Task details: Rewrite every entry below in full, shifting each answer's coordinates by adding 65 to every number and leaving the pictures out.

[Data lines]
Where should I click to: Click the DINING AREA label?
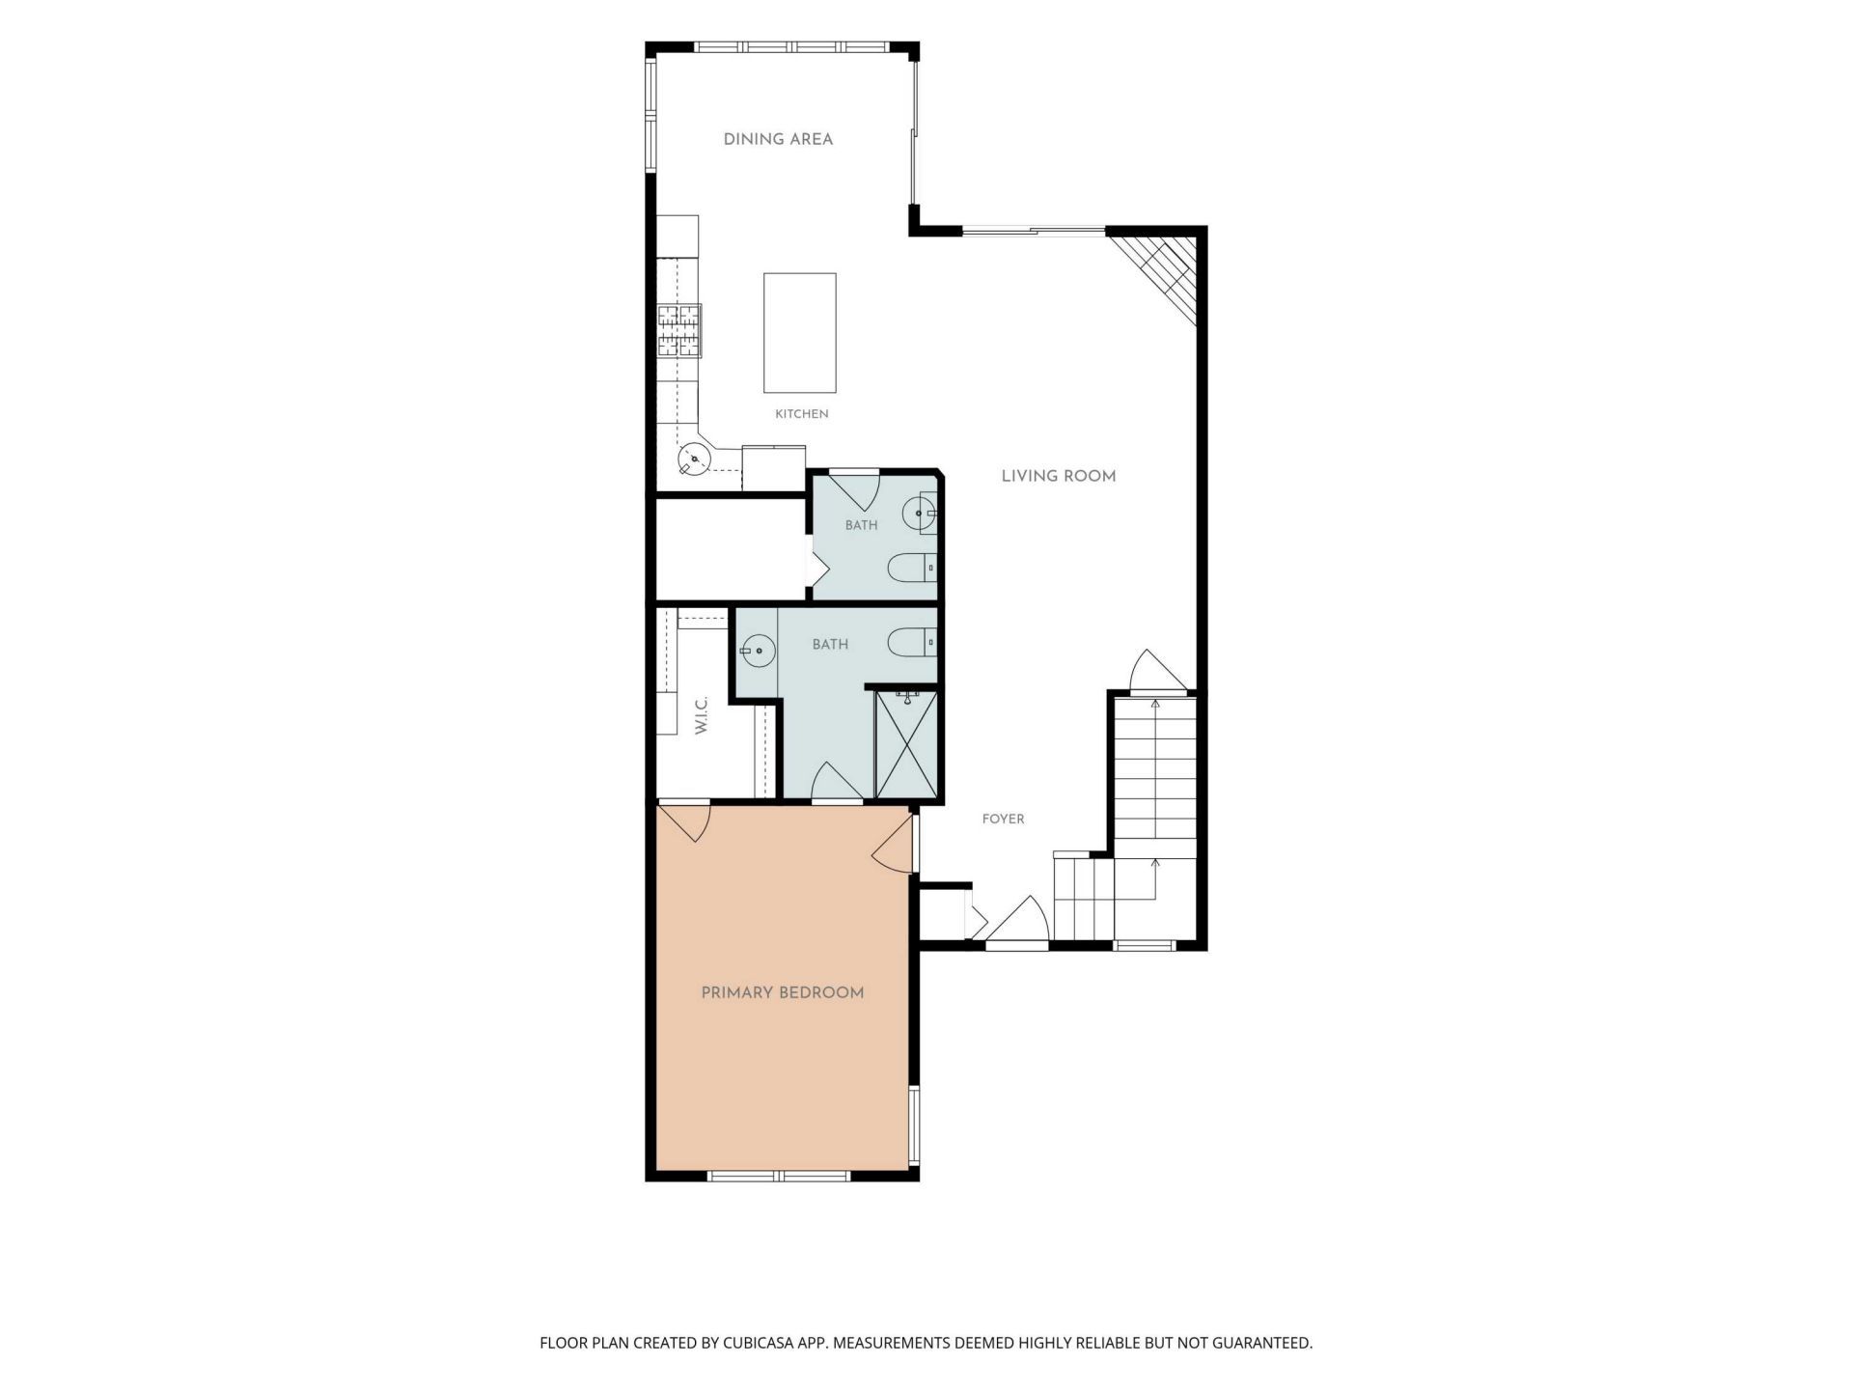pos(778,139)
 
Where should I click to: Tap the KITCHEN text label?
pos(802,414)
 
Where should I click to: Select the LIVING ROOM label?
pos(1059,476)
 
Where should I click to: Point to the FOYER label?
pos(1004,819)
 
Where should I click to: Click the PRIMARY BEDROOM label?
pos(783,992)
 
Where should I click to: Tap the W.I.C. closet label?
pos(702,715)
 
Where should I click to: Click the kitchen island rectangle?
pos(800,333)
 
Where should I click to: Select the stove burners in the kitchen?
pos(679,331)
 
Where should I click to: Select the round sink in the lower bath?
pos(758,651)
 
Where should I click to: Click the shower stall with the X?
pos(905,744)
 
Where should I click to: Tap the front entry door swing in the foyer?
pos(1016,920)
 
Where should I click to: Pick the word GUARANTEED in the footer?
pos(1263,1343)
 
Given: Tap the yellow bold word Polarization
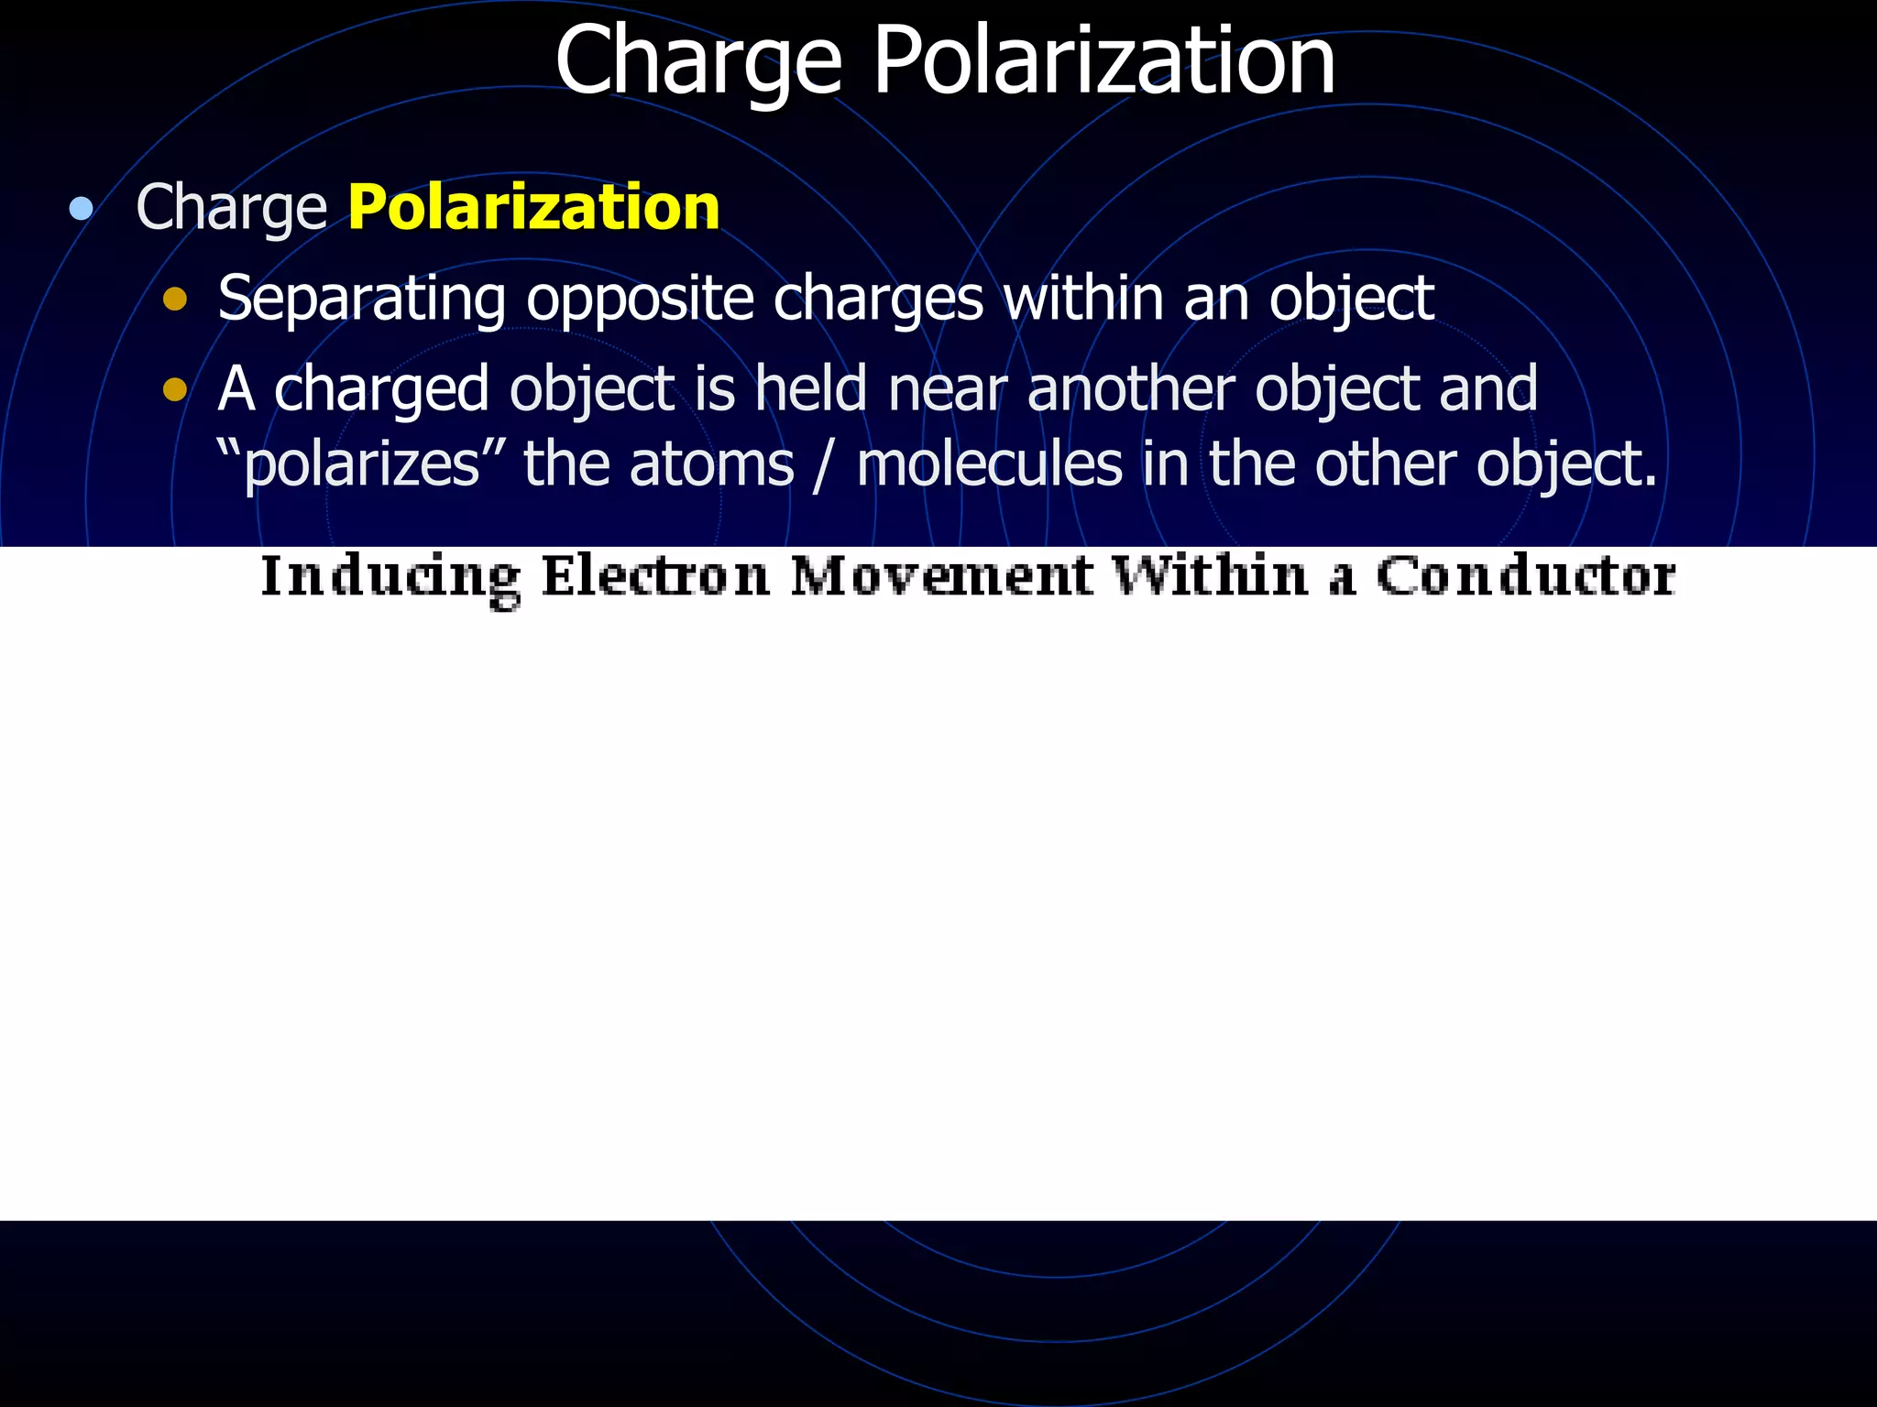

Answer below:
Where should I click to: Click the DINING AREA label?
pos(843,204)
 
Where should I click to: Tap the KITCHEN text label?
pos(867,479)
 
Where should I click to: Select the LIVING ROOM label?
pos(1124,541)
 
Where should I click to: Point to the FOYER label?
pos(1069,884)
 
Where should I click to: Click the PRIMARY BEDROOM label?
pos(848,1057)
 
Where should I click to: Tap the W.I.C. closet label?
pos(767,780)
 
Where should I click to: Click the kitchen island rectangle?
pos(865,398)
 
Where should I click to: Select the stove burners in the kitchen?
pos(744,396)
 
Where should I click to: Select the round sink in the lower bath?
pos(823,716)
 
Where should I click to: Click the shower stall with the X?
pos(970,809)
 
Where should I click to: Tap the front entry door swing in the foyer?
pos(1081,985)
 
Where should I click to: Pick the word GUARANTEED in the footer?
pos(1328,1408)
 
Given: Tap the yellow bold word Polarization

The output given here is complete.